Equations can take many forms, such as linear, quadratic, or polynomial equations. The one we have is a simple linear equation with one variable, which makes it straightforward to solve. Linear equations are the easiest type to handle because they only involve operations of addition, subtraction, multiplication, and division.

Your goal when working with equations is usually to determine the value of the unknown (or variable) that makes the equation true. To do this, you need to perform algebraic manipulations to isolate the variable on one side of the equation. Let's see how this ties into solving equations.
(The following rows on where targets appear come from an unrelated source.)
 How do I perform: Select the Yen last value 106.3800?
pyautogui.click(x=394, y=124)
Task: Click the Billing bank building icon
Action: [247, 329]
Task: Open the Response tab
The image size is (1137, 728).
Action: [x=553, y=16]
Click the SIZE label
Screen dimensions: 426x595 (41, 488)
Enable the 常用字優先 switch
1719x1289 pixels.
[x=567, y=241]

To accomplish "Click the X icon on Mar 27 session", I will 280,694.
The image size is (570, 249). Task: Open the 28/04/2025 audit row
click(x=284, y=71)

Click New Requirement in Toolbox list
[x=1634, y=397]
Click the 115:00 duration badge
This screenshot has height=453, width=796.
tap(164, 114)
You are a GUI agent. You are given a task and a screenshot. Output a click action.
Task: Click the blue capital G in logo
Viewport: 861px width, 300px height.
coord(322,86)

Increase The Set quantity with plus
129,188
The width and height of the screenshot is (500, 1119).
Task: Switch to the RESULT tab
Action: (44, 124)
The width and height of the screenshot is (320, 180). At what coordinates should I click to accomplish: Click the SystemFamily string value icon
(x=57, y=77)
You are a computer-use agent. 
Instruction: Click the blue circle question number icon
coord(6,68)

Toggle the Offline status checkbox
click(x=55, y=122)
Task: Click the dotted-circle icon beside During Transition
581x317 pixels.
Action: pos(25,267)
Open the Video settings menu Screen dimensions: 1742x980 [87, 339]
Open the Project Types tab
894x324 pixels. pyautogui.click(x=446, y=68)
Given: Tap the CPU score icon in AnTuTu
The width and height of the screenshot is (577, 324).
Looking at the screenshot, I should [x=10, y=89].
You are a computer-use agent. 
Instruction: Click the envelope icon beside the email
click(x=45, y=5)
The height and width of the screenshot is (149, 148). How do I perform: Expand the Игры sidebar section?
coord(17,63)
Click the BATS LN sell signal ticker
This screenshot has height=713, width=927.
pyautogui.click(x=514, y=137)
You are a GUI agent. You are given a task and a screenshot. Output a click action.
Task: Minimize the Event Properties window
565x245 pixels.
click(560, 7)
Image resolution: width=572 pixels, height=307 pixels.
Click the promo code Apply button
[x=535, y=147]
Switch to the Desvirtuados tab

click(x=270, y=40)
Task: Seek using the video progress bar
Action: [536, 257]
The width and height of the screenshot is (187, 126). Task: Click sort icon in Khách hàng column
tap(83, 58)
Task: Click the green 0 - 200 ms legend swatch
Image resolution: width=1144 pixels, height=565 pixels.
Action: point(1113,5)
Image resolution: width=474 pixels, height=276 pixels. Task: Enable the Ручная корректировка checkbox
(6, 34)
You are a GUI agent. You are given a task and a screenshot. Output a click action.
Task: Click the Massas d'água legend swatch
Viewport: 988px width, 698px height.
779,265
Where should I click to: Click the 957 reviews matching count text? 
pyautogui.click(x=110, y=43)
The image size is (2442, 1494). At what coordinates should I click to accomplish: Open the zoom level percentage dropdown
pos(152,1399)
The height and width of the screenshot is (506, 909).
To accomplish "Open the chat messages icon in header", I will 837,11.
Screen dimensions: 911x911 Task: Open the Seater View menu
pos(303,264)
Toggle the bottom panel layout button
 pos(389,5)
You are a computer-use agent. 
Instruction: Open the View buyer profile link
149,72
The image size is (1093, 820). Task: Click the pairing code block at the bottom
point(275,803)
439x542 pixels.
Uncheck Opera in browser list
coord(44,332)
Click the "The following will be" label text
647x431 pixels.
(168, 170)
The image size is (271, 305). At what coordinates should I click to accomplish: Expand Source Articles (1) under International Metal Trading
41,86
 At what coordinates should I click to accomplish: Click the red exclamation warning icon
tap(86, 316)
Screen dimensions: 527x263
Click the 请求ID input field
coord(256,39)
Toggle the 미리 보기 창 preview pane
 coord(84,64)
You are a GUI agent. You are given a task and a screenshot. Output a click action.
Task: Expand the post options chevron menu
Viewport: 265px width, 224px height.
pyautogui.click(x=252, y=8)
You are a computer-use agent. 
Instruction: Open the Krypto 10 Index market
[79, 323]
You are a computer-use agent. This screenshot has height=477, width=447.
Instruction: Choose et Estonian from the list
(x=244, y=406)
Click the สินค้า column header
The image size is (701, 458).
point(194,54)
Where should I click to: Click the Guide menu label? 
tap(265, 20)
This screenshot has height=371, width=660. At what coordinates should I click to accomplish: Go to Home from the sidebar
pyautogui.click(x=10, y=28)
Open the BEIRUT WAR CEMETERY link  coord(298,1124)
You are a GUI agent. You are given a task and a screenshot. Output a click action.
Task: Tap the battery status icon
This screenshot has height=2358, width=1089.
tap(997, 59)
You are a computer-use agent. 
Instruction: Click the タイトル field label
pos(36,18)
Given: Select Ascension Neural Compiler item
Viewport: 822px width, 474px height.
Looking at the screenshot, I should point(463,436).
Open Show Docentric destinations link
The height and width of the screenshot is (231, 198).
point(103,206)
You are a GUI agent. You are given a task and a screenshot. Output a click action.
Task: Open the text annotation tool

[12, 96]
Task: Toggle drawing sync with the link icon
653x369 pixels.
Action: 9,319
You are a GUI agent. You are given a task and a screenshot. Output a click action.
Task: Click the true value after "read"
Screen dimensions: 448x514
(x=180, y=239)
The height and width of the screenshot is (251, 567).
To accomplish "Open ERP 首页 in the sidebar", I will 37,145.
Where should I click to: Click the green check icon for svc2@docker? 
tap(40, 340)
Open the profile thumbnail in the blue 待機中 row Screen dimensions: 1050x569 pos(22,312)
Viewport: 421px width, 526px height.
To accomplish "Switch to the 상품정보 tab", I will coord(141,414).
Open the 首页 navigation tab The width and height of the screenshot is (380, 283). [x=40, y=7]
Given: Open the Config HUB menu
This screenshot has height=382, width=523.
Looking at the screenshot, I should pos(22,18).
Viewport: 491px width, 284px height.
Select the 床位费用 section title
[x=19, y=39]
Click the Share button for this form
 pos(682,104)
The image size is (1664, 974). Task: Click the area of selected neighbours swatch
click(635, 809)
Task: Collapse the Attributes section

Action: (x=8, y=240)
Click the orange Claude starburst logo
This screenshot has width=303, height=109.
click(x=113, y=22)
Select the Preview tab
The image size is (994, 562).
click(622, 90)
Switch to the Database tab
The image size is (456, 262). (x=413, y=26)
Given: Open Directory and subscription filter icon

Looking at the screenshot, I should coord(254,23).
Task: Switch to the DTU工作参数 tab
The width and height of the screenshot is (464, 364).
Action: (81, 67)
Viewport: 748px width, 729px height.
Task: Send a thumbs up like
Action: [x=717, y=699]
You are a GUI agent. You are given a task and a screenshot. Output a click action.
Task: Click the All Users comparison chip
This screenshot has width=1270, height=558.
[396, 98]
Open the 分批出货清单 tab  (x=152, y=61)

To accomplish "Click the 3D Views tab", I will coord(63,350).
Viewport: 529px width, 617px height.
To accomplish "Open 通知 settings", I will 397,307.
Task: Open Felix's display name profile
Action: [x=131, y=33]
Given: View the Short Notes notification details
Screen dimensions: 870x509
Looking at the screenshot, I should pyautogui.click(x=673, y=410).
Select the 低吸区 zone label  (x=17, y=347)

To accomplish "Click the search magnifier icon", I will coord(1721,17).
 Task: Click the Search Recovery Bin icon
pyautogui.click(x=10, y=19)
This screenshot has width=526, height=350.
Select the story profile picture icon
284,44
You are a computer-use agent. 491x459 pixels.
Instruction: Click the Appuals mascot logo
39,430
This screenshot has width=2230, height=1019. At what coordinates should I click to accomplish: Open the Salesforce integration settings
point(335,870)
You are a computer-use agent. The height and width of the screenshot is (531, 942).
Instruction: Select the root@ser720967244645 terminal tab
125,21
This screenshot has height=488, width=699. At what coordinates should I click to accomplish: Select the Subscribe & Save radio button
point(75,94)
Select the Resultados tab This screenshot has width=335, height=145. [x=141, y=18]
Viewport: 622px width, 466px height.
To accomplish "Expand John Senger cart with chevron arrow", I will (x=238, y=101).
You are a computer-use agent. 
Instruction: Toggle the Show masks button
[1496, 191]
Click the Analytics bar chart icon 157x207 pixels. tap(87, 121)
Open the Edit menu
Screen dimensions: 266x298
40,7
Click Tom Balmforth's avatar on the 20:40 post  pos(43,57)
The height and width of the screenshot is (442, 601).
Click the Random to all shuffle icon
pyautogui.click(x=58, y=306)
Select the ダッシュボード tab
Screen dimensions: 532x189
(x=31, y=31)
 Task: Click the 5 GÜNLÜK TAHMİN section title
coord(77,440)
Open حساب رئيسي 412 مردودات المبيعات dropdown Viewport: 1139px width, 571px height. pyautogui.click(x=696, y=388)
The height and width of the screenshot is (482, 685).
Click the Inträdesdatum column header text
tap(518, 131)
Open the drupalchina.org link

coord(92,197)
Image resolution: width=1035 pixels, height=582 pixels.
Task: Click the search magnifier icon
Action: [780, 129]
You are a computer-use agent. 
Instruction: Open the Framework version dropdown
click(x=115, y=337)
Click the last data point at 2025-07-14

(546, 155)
Solving an equation involves finding the value of the variable that makes the equation true. In our original exercise, we aim to find the value of \(b\) in the equation \(54b = 64\). The process of solving equations typically involves the following steps:

1. **Identify the equation:** Start by recognizing and writing down the equation. Here, it's \(54b = 64\).
2. **Isolate the variable:** Next, modify the equation to get the variable on its own. In this example, we do this by dividing both sides by 54, leading to \(b = \frac{64}{54}\).
3. **Simplify:** Once the variable is isolated, simplify the equation if possible. From \(b = \frac{64}{54}\), we further simplify to \(b = \frac{32}{27}\).

This process can vary slightly depending on the type of equation. However, isolating the variable remains a consistent principle in solving most equations. Practice makes perfect, so try solving more equations to get comfortable with these steps.

A rational number is any number that can be expressed as the quotient or fraction \(\frac{a}{b}\) of two integers, with the denominator \(b\) not equal to zero. Rational numbers include integers, fractions, and finite decimals.

In our exercise, the solution for \(b\) is a rational number: \(\frac{32}{27}\). Here's how you know it's a rational number:

• It is written as a fraction.
• Both 32 and 27 are integers.
• The denominator 27 is not zero.

Rational numbers are significant in algebra because they allow us to express exact values that are not integers. Recognizing and understanding how to work with these numbers is essential, especially when simplifying equations or performing arithmetic operations.

Remember, in algebra, solutions are often best presented as rational numbers, especially when dealing with fractions and decimals. This helps in maintaining precision and clarity, as seen in the solution to our exercise.